La criaba y la arena


Ellos leyeron toda la tarde mientras que una lluvia caía, dentro del vestíbulo se encontraban sentados muy concentrados; la sala de estar parecía vacía y poco acogedora en sus paredes iluminadas de confeti naranja y amarillo, y cohetes, y mujeres en trajes de lamé dorado, y hombres de frac sacando conejos de sobreros plateados (plicíndeton, pág. 81).
Montag contempló la sala de estar, totalmente apagada y gris como las aguas de un océano que podían estar llenas de vida si se conectaba el sol electrónico ( personificación, pág. 82).
Montag se re-encuentra con un ex profesor de literatura de la universidad de Artes Liberales, éste señor se llama Faber.
Montag se dirige en metro a la casa de Faber, cuando Guy baja del metro decide no tomar las escaleras mecánicas, sino ir por los túneles.
(…) por que deseaba sentir cómo se movían sus píes, cómo se balanceaban sus brazos, cómo se hinchaban y contraían sus pulmones, como se resecaba su garganta con el aire (acíndeton, pág. 90).

Faber era un anciano. Había blancura en la pulpa de sus labios, en sus mejillas, y su cabello era blanco, mientras sus ojos se habían descubierto adquiriendo un vago color azul blancuzco (sinécdoque, pág. 90).
Faber le dice a Montag: nadie escucha ya. No puedo hablar a las paredes, porque éstas están chillándome a mí. No puedo hablar con mi esposa, por que ella escucha a las paredes (personificación, pág. 92).
Faber abrió la puerta del dormitorio e introdujo a Montag en una pequeña habitación, donde había una mesa sobre la que se encontraba cierto número de herramientas metálicas, junto con un amasijo de alambres microscópicos, pequeños resortes, bobinas y lentes (acíndeton, pág. 100).
Montag le comenta a Faber , . . . mi cobardía es tan apasionada, complementando el espíritu revolucionario que vive a su sombra, me he visto obligado a diseñar el modelo (antítesis, pág. 100).
Montag pronuncia a Midred ¡Todas tenéis un aspecto estupendo! (hipérbaton, pág. 104).
Montag lee un poema a Midred frente a las dos amigas de ella, presentando un gran peligro para ellos.
Cuando a Guy se lo piensa que era dos tipos de persona se lo compara, Montag más Faber, fuego más agua.
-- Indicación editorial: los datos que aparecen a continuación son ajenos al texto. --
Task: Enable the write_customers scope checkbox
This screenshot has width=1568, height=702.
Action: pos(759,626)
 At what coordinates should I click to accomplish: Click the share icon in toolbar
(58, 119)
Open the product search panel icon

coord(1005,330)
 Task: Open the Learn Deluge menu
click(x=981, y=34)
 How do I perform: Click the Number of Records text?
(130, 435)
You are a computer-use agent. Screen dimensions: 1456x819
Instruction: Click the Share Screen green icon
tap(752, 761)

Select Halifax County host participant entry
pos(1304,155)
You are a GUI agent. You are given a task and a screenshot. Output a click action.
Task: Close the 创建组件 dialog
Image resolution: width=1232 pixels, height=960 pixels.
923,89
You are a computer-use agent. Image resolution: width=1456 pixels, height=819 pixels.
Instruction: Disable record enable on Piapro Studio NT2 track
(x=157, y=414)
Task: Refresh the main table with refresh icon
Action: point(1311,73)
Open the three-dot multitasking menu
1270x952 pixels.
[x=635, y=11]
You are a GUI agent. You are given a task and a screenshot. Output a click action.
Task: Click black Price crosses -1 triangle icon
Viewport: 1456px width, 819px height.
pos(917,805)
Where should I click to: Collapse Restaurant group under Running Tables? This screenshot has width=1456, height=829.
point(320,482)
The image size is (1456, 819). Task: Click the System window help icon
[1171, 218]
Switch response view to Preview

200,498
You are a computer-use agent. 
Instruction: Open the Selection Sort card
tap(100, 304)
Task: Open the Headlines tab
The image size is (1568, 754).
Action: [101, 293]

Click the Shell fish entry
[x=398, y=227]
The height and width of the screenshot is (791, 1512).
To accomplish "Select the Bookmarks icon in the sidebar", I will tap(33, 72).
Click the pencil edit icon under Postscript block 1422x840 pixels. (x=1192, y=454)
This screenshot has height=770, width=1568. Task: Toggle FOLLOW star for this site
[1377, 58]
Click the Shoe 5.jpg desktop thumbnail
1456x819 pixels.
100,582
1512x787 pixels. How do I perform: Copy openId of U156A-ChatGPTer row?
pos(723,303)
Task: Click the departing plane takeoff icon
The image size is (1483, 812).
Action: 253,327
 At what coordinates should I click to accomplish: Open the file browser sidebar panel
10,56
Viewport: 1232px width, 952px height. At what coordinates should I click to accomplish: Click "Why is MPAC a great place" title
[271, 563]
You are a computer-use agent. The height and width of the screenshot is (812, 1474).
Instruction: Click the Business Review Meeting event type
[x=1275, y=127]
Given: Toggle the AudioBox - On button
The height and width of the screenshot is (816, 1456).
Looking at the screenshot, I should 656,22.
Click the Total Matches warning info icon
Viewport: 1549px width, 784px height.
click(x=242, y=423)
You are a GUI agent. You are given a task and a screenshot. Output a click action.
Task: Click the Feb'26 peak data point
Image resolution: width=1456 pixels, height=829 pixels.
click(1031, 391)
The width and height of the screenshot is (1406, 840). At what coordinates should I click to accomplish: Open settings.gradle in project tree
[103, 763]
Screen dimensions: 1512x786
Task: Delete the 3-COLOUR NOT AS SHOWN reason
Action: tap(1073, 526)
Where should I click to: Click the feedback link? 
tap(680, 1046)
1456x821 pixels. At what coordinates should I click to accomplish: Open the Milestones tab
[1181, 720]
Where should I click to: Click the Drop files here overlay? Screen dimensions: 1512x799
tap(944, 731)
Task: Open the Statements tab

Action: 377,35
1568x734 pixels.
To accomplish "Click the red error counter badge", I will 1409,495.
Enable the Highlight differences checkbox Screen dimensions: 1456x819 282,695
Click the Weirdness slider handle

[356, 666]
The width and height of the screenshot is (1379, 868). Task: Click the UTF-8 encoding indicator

Y luego un día cuando todo hubiese estado listo y preparado en silencio ya no habría ni fuego ni agua, sino vino (antítesis, pág. 113 – 114).
























Fuego vivo


Montag llega a su casa acompañado por Beatty, es allí donde sale una persona corriendo que se dirige a tomar un taxi, por que había delatado a Montag sintiendo un desprecio por él, esa era Mildred.
Beatty le saca el auricular a Montag que utilizaba para hablar con Faber. Por ésta razón Montag quema a Beatty con el incinerador que poseía en sus manos.
Es así como escapa de la ciudad evadiendo a la policía. Llega hasta un bosque en el que se encuentra con un grupo de personas que se hacían llamar Hombres-libro; ellos se dedicaban a memorizar los libros para poder contarlos en algún momento futuro.